Glavan explained the pointing of a laser at an aircraft, while not often with malicious intent, can cause at the very least a distraction in a critical situation. At worst, it can cause glare, obstructions and flash blindness, which temporarily impairs a Coast Guard helicopter pilot and crew. While Glavan and his crew were relating some of the issues with search and rescue missions, the issue is not unique to the Coast Guard. In recent years, there have been several incidents reported with Maryland State Police helicopters transporting patients in critical condition to Shock Trauma and other hospitals.

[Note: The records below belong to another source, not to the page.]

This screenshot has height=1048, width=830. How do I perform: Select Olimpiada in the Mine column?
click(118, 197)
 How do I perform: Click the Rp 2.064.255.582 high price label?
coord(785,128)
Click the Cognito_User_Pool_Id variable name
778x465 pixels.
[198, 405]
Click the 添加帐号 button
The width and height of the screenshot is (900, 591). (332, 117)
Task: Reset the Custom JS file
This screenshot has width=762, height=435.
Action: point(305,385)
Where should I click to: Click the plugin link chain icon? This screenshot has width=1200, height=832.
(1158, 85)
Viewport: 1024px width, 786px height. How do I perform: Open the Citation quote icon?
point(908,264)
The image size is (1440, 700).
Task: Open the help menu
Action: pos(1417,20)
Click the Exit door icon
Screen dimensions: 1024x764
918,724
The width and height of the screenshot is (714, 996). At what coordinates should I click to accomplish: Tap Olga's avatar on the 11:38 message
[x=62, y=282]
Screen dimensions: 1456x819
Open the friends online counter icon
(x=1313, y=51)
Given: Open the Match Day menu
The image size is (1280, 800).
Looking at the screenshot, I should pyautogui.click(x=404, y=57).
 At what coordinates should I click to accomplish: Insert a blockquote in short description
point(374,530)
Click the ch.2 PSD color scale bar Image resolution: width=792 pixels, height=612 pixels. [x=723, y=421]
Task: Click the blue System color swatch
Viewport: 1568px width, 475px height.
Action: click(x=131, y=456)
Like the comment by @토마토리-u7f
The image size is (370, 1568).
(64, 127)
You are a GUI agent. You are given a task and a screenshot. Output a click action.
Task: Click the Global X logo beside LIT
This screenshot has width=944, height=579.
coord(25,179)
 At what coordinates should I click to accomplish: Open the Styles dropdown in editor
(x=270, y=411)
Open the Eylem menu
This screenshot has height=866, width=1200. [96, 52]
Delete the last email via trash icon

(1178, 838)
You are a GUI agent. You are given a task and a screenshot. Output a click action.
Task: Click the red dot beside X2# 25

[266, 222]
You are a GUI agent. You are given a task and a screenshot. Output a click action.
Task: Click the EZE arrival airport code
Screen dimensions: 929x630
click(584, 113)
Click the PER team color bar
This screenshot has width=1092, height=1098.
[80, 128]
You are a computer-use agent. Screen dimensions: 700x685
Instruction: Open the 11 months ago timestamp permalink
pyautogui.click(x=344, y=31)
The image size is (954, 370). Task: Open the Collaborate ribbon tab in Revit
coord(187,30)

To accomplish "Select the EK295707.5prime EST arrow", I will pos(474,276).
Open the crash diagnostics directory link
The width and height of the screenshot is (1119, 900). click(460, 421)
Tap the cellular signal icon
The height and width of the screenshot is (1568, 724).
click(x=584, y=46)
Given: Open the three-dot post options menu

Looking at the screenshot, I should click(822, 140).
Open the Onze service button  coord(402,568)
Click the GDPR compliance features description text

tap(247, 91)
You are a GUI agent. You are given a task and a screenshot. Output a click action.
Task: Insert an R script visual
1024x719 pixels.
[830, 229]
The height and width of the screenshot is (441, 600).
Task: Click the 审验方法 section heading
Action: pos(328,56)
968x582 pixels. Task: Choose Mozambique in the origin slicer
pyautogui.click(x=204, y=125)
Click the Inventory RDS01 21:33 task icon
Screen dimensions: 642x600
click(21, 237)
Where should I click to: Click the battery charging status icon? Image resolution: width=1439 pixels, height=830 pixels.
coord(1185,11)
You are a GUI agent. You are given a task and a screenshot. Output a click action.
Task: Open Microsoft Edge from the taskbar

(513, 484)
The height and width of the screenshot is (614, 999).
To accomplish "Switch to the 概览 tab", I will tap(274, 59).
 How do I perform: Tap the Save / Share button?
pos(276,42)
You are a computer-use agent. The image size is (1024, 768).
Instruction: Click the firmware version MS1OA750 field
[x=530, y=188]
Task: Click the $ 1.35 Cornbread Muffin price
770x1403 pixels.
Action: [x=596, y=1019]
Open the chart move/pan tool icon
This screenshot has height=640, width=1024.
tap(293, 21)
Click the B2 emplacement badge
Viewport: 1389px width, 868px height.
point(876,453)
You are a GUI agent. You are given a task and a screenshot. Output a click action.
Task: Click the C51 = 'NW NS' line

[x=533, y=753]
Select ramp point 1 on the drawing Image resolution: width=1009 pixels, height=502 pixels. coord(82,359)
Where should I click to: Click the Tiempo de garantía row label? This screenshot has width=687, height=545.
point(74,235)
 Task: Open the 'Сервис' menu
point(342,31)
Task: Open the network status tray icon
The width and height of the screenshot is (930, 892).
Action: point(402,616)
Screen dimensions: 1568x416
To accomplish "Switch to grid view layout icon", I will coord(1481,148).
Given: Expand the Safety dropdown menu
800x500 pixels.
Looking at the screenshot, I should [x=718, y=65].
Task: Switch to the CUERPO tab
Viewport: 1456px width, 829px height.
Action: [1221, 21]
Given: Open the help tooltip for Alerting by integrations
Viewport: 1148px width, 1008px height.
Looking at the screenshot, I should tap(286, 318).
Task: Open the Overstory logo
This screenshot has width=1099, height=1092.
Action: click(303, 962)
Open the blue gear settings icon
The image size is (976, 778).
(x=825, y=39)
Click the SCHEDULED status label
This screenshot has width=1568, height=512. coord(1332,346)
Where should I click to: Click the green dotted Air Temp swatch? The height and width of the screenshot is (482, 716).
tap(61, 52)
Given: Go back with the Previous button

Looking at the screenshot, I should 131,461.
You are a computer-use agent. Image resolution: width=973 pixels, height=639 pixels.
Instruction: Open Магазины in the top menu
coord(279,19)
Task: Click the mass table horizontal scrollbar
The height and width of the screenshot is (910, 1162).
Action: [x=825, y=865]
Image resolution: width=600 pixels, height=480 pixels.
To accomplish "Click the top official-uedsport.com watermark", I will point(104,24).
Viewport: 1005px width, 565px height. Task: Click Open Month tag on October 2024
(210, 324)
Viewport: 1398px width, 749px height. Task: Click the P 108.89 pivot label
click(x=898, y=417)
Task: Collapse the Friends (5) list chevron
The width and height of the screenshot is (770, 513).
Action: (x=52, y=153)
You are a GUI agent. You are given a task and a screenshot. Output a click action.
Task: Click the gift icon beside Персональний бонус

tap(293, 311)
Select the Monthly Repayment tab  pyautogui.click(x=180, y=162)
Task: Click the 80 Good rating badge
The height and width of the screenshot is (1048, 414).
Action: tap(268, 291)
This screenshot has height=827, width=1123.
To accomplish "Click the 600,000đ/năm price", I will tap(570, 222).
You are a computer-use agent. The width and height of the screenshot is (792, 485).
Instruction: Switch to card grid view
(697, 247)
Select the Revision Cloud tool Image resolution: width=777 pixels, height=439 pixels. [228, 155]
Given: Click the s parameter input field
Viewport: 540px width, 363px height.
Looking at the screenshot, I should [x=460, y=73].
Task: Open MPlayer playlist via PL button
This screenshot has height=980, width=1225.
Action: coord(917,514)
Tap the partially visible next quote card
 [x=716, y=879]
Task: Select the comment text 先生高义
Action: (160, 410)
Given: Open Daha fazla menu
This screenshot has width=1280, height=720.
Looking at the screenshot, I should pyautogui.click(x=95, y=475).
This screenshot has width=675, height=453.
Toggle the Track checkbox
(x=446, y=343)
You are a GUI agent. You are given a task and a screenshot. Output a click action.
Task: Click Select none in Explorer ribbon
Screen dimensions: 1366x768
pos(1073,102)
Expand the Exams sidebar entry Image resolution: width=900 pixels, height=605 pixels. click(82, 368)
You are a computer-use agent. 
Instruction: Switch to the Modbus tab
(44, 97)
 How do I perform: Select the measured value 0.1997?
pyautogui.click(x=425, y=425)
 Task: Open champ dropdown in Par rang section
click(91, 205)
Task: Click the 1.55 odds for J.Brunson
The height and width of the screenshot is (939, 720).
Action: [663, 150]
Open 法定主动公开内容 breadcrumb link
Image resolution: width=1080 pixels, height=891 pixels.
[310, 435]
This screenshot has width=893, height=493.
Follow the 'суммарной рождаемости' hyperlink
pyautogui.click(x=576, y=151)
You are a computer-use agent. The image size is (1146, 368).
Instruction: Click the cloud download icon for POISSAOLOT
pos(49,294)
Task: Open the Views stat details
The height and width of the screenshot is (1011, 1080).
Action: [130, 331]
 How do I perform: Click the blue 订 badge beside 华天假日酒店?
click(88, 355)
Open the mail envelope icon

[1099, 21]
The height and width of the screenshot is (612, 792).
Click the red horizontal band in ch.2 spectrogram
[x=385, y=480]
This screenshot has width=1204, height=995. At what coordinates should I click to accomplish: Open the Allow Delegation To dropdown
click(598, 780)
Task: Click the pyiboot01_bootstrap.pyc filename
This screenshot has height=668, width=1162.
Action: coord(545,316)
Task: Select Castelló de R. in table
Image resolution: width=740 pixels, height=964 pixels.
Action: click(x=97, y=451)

“About 70 percent of our missions are carried out at below 2,000 feet, which is well within the range of even a novelty laser pointer,” he said. “We might be in a critical phase of our flight on an approach to a hospital or the landing site for a search and rescue mission, and if we get lased, we have to turn around and go through this entire protocol to make sure none of our crewmembers are debilitated. There is this entire administrative side where we have to file reports with the times and locations of the incident, and a medical side where we have to get all of our people checked out. As you can imagine, all of that takes an enormous amount of time, time that we should be spending on critical missions.”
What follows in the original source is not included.